With December comes a lot of lymes, parties and other social engagements. Of course this means a lot of preening, snobbery and flatulence posing as Tastee Patties. Indeed this is the time of year when not being seen can be viewed as either a loud economic or social statement!
Yet this is also the time of year when the stars of the constellation descend on Bethlehem. In this regard we bring to you the top 10 A listors of the class of 2010!
What readers will note is that due to some ties, the list contains more than 10 names. Additionally it is not representative of the whole island and is not a Hot List. As it regards the latter, the consequence is that social profile, although not specific to the LGBT scene, plays the greatest role in determining who is on or not!
10. Candy & Ashley:– Now you will not see these ladies on the invitation list to any of the Council Lymes or any other super UPT fests, however, the pair are Divas through and through. For all of 2010, they have graced the party scene with their expensive fashion sense and taste as well as their infectious, charismatic personalities. It is because of them and their high profile why many persons now understand the difference between a tranny and a drag queen!
9. The Cabinet Secretary:– as head homosexual this gentleman has been a warrior for the rights of member of the community. Given as we are to slavishly trying to fit in with mainstream society, his job is one of the most lonely and isolating that exists. However, we tip our hats off to him for daring to fight the good fight if alone.
8. Viscount Weedy:- This senior ranking member of the society is known for his love of sport (Tennis and football), quick wit yet unbearable lack of humour or is it dark humour? Easily one of the most intelligent, yet understated minds around that understands the value of the stupid question! Don’t be fooled by his pretence at being above it all, there is a whole lot of freak inside!

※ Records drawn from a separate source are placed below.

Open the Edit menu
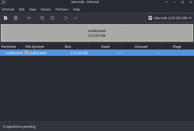Screen dimensions: 194x131 (x=22, y=9)
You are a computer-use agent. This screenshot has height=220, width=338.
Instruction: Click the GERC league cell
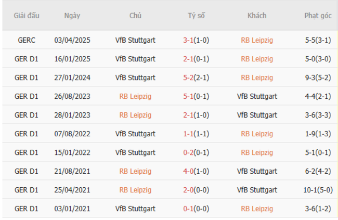click(x=27, y=40)
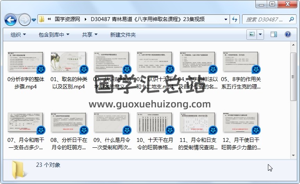Open the 共享 menu
Viewport: 300px width, 184px height.
[x=90, y=35]
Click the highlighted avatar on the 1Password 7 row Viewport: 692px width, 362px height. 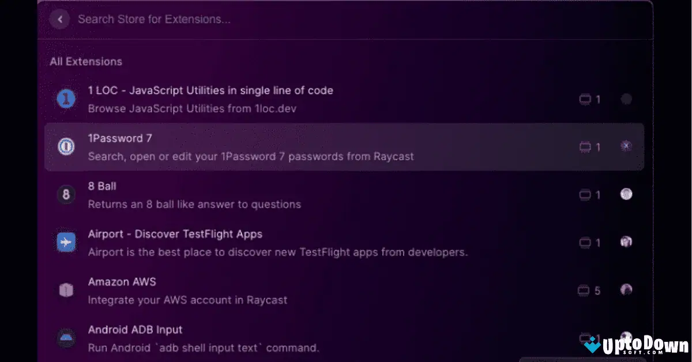click(626, 146)
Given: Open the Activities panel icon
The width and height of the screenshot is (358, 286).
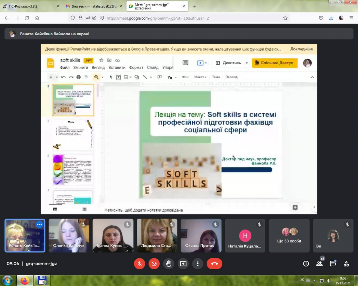Looking at the screenshot, I should (x=346, y=264).
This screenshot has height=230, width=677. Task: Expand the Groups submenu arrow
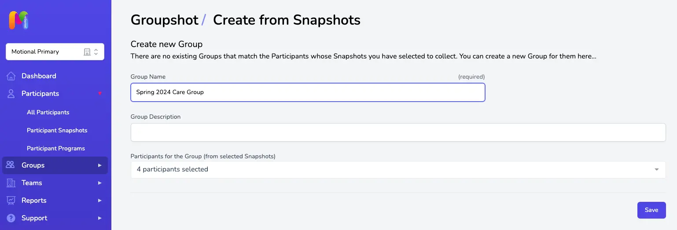(100, 165)
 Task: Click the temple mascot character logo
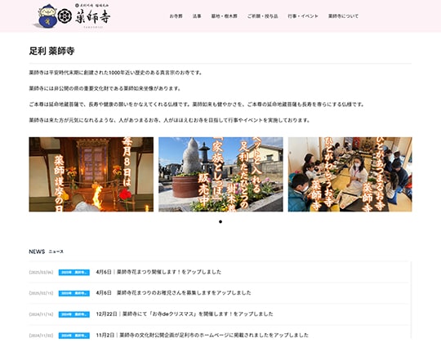pos(45,16)
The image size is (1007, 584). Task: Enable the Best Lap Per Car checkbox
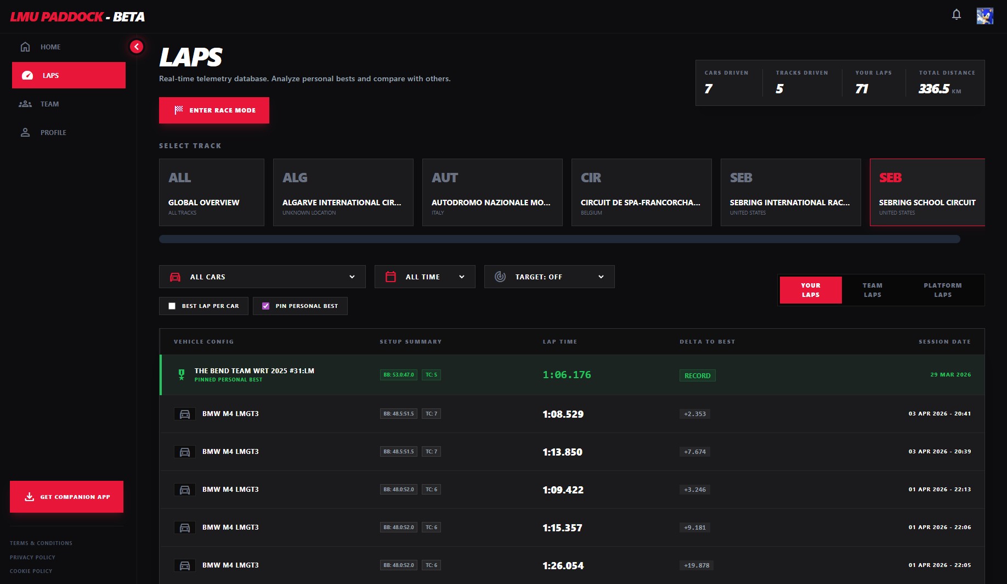pos(172,306)
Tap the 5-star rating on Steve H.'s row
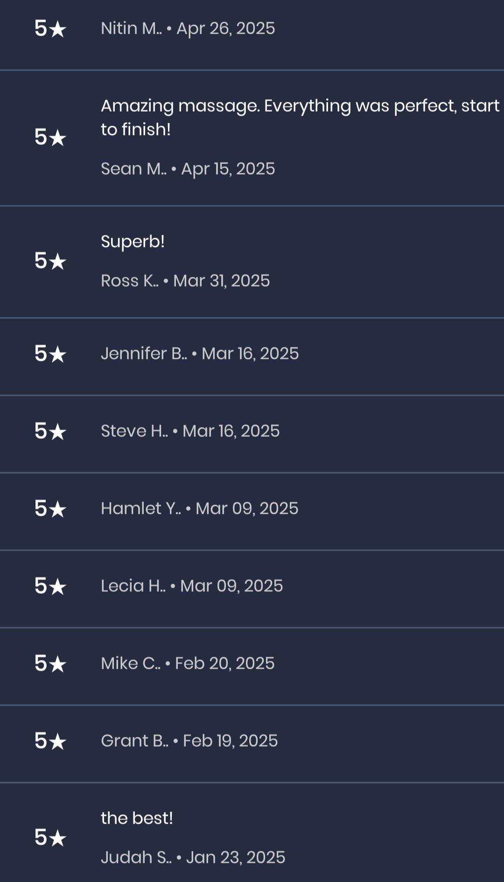 point(50,431)
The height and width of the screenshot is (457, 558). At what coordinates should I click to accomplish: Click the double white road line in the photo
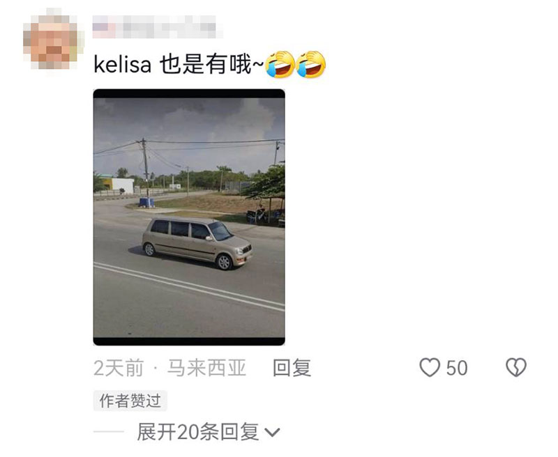(x=189, y=286)
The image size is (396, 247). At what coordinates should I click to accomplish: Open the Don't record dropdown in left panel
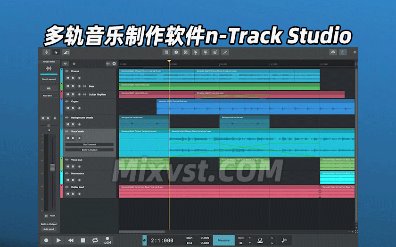point(49,79)
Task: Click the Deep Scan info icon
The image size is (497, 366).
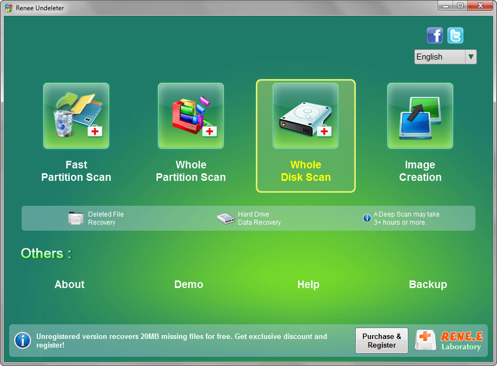Action: 367,218

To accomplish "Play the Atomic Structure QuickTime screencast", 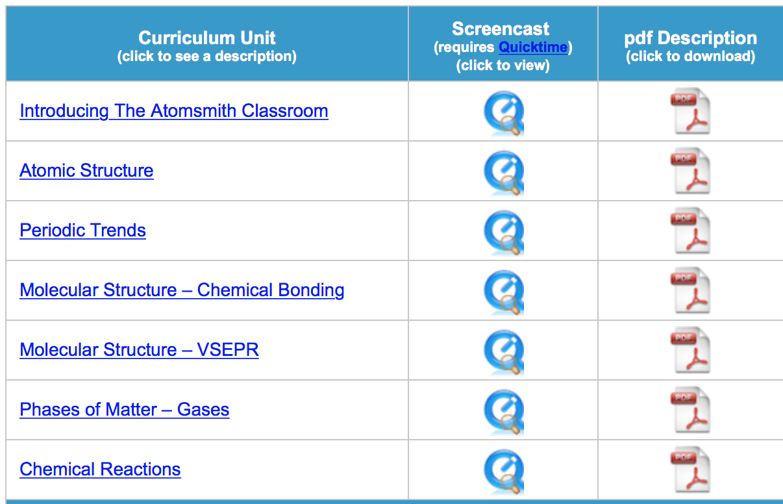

7. Lord Poodle:- This gentleman is easily one of the hottest men at the bar, not just this year but for some time now. He is not as unapproachable as some people may think and is actually one that is always ready to listen and dispense good advice. Those misunderstanding him may feel that he is a real live version of Mrs. Bucket but no he is not keeping up appearances, but rather it is a case whereby he is sticking to his well defined moral and ethics code.
6. The Altar Boy: We have to rethink the name for this one, for he is neither still kneeling at an altar nor is he still a boy! His level headedness has made us realise his is not a case of forced-ripe that so bedevils many of the under 23. Indeed his is a remarkable case of maturity and grace. Yup he is definately the epitome of beauty with a purpose.